Kampala, Uganda | THE INDEPENDENT | A former member of the Amuka militia group has said that government soldiers mistakenly attacked and killed civilians and burned their homes in the Abok internally displaced people’s (IDP) camp. The militia fought alongside the Uganda People’s Defence Force-UPDF during the LRA insurgency.
Witness D-121 told the International Criminal Court (ICC) on Thursday that the soldiers mistakenly thought that the civilians were fighters of the Lord’s Resistance Army (LRA) who had attacked the camp.
The witness was part of the Amuka militia, who repulsed the LRA fighters before they could kill anyone or damage property in Abok.
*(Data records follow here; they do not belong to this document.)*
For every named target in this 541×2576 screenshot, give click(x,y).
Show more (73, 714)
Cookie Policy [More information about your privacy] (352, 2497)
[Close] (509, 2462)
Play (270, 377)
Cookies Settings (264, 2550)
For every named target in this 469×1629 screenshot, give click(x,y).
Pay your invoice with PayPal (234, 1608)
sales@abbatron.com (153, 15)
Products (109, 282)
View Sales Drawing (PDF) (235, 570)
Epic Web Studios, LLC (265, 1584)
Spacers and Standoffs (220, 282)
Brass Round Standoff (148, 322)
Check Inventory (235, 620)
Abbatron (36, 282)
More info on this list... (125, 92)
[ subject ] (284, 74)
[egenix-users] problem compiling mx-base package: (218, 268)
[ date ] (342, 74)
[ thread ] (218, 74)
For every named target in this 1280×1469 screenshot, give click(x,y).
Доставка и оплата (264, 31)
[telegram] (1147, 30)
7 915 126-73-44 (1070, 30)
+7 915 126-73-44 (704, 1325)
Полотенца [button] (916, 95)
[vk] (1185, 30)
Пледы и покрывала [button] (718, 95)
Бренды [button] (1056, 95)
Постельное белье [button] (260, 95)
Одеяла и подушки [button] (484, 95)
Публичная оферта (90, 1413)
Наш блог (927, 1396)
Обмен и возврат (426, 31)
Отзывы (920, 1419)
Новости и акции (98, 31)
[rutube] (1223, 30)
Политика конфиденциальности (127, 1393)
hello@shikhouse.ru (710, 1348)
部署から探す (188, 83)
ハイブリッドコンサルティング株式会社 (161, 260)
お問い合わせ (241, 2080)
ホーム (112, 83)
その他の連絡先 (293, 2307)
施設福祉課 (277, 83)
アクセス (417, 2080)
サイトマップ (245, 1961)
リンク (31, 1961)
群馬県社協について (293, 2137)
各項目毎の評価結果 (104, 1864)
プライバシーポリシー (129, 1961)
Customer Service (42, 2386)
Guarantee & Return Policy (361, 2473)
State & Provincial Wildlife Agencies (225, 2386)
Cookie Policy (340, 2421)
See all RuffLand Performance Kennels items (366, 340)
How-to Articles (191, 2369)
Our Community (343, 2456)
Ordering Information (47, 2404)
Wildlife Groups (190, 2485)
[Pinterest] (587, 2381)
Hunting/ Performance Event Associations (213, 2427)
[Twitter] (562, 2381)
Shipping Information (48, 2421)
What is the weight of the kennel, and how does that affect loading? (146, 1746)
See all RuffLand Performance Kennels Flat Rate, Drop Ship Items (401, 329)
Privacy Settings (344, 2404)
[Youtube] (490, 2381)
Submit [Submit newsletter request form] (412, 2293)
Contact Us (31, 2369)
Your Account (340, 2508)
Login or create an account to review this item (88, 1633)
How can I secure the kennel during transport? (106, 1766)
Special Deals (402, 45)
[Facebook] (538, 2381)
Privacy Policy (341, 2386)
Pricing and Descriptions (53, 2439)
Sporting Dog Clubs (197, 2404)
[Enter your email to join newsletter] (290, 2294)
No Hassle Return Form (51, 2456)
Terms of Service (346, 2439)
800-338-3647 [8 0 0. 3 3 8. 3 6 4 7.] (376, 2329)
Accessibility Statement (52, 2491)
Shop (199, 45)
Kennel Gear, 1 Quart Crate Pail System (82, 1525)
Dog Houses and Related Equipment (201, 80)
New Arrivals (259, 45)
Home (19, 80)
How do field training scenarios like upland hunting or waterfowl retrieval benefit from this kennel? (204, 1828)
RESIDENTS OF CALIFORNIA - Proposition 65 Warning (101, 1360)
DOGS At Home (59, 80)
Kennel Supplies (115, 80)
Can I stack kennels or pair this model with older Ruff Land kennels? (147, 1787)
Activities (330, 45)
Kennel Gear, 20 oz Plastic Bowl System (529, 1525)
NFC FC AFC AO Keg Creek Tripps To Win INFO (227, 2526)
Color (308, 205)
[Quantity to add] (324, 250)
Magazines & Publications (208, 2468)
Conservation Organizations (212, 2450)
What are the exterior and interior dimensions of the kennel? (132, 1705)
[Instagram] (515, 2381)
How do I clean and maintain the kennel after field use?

He said their commanders at the time told them not to speak about what happened in Abok during the June 8, 2004, LRA attack.
Trial lawyer Sanyu Ndagire, who cross-examined Witness D-121 challenged his testimony and presented him with evidence from a Ugandan military trial in which witnesses said the LRA overpowered the army during the Abok attack.
Witness D-121 testified in the trial of a former LRA Sinia Brigade Commander, Dominic Ongwen who has been charged with 13 counts of war crimes and crimes against humanity for his alleged role in the Abok attack.
Ongwen has also been charged with allegedly being involved in attacks on three other IDP camps in northern Uganda between 2003 and 2004. Other charges against him include sexual and gender-based crimes and conscripting child soldiers. He has pleaded not guilty to all the charges.
The witness told the court that he was a student when the LRA abducted him on December 20, 2001. He said he escaped in late March or April 2002.
Krispus Ayena Odongo, Ongwen’s lead lawyer and Ndagire questioned Witness D-121 about his period of abduction because what he said in court was different from what he told the defence in a December 2017 interview and the prosecution in a December 2018 interview.
During his testimony, Witness D-121 insisted that he was abducted in December 2001 and was with the LRA only for three months and anything else that was recorded in his previous interviews was a mistake.
However what was not in dispute was that Witness D-121 joined Amuka, which he described as a local defence force the Lango set up because “the LRA had defeated the Uganda People’s Defense Force – UPDF.
Witness D-121 said he joined Amuka in April 2004, but the UPDF did not train him because of his experience in the LRA. He said he was posted to Abok where there were about 300 UPDF soldiers and Amuka members.
Presiding Judge Bertram Schmitt adjourned the next hearing to April 30.